- [EXTRACTED MATERIAL]:
#####
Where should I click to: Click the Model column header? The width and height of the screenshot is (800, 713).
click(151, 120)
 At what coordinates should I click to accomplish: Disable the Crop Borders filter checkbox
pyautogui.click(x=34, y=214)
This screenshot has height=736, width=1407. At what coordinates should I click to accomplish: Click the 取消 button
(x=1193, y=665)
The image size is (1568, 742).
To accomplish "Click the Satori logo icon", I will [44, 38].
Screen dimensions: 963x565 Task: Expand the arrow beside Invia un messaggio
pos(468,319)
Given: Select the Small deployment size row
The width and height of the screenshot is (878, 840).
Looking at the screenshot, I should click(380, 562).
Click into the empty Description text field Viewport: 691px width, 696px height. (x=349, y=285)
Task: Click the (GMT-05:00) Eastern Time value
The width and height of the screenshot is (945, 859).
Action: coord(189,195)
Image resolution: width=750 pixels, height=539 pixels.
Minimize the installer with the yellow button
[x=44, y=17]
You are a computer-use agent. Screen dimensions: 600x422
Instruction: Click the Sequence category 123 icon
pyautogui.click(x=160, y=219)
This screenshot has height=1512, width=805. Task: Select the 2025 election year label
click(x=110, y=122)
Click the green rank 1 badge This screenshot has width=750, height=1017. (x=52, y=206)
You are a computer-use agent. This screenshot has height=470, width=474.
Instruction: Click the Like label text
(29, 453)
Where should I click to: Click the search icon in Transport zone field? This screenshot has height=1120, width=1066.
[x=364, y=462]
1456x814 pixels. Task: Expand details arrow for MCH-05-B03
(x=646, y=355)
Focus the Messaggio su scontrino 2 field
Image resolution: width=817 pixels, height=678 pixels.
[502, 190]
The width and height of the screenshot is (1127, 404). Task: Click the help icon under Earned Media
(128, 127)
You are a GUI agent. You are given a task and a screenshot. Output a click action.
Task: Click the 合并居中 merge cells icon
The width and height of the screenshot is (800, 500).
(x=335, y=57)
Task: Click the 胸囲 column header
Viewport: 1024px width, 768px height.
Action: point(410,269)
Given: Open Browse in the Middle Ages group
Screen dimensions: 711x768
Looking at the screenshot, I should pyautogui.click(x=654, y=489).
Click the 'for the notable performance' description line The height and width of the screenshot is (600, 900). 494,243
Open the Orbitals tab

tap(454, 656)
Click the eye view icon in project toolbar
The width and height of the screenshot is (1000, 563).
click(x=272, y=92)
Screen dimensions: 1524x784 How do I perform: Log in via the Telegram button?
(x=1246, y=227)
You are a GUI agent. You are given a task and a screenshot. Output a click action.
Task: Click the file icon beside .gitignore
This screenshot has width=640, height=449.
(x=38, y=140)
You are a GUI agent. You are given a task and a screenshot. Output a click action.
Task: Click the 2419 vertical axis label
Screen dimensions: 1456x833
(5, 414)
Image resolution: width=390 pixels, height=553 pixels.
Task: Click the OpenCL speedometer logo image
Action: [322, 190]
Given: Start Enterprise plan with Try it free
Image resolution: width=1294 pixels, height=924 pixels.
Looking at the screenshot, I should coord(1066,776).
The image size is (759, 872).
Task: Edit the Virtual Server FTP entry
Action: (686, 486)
#####
- [PROBLEM]:
Please write out every record shown above exactly as it reads.

- [PROBLEM SOLUTION]:
Where should I click to: Click the Model column header? The width and height of the screenshot is (800, 713).
click(151, 120)
 At what coordinates should I click to accomplish: Disable the Crop Borders filter checkbox
pyautogui.click(x=34, y=214)
This screenshot has height=736, width=1407. At what coordinates should I click to accomplish: Click the 取消 button
(x=1193, y=665)
The image size is (1568, 742).
To accomplish "Click the Satori logo icon", I will [44, 38].
Screen dimensions: 963x565 Task: Expand the arrow beside Invia un messaggio
pos(468,319)
Given: Select the Small deployment size row
The width and height of the screenshot is (878, 840).
Looking at the screenshot, I should click(380, 562).
Click into the empty Description text field Viewport: 691px width, 696px height. (x=349, y=285)
Task: Click the (GMT-05:00) Eastern Time value
The width and height of the screenshot is (945, 859).
Action: coord(189,195)
Image resolution: width=750 pixels, height=539 pixels.
Minimize the installer with the yellow button
[x=44, y=17]
You are a computer-use agent. Screen dimensions: 600x422
Instruction: Click the Sequence category 123 icon
pyautogui.click(x=160, y=219)
This screenshot has height=1512, width=805. Task: Select the 2025 election year label
click(x=110, y=122)
Click the green rank 1 badge This screenshot has width=750, height=1017. (x=52, y=206)
You are a computer-use agent. This screenshot has height=470, width=474.
Instruction: Click the Like label text
(29, 453)
Where should I click to: Click the search icon in Transport zone field? This screenshot has height=1120, width=1066.
[x=364, y=462]
1456x814 pixels. Task: Expand details arrow for MCH-05-B03
(x=646, y=355)
Focus the Messaggio su scontrino 2 field
Image resolution: width=817 pixels, height=678 pixels.
[502, 190]
The width and height of the screenshot is (1127, 404). Task: Click the help icon under Earned Media
(128, 127)
You are a GUI agent. You are given a task and a screenshot. Output a click action.
Task: Click the 合并居中 merge cells icon
The width and height of the screenshot is (800, 500).
(x=335, y=57)
Task: Click the 胸囲 column header
Viewport: 1024px width, 768px height.
Action: point(410,269)
Given: Open Browse in the Middle Ages group
Screen dimensions: 711x768
Looking at the screenshot, I should pyautogui.click(x=654, y=489).
Click the 'for the notable performance' description line The height and width of the screenshot is (600, 900). 494,243
Open the Orbitals tab

tap(454, 656)
Click the eye view icon in project toolbar
The width and height of the screenshot is (1000, 563).
click(x=272, y=92)
Screen dimensions: 1524x784 How do I perform: Log in via the Telegram button?
(x=1246, y=227)
You are a GUI agent. You are given a task and a screenshot. Output a click action.
Task: Click the file icon beside .gitignore
This screenshot has width=640, height=449.
(x=38, y=140)
You are a GUI agent. You are given a task and a screenshot. Output a click action.
Task: Click the 2419 vertical axis label
Screen dimensions: 1456x833
(5, 414)
Image resolution: width=390 pixels, height=553 pixels.
Task: Click the OpenCL speedometer logo image
Action: [322, 190]
Given: Start Enterprise plan with Try it free
Image resolution: width=1294 pixels, height=924 pixels.
Looking at the screenshot, I should coord(1066,776).
The image size is (759, 872).
Task: Edit the Virtual Server FTP entry
Action: (686, 486)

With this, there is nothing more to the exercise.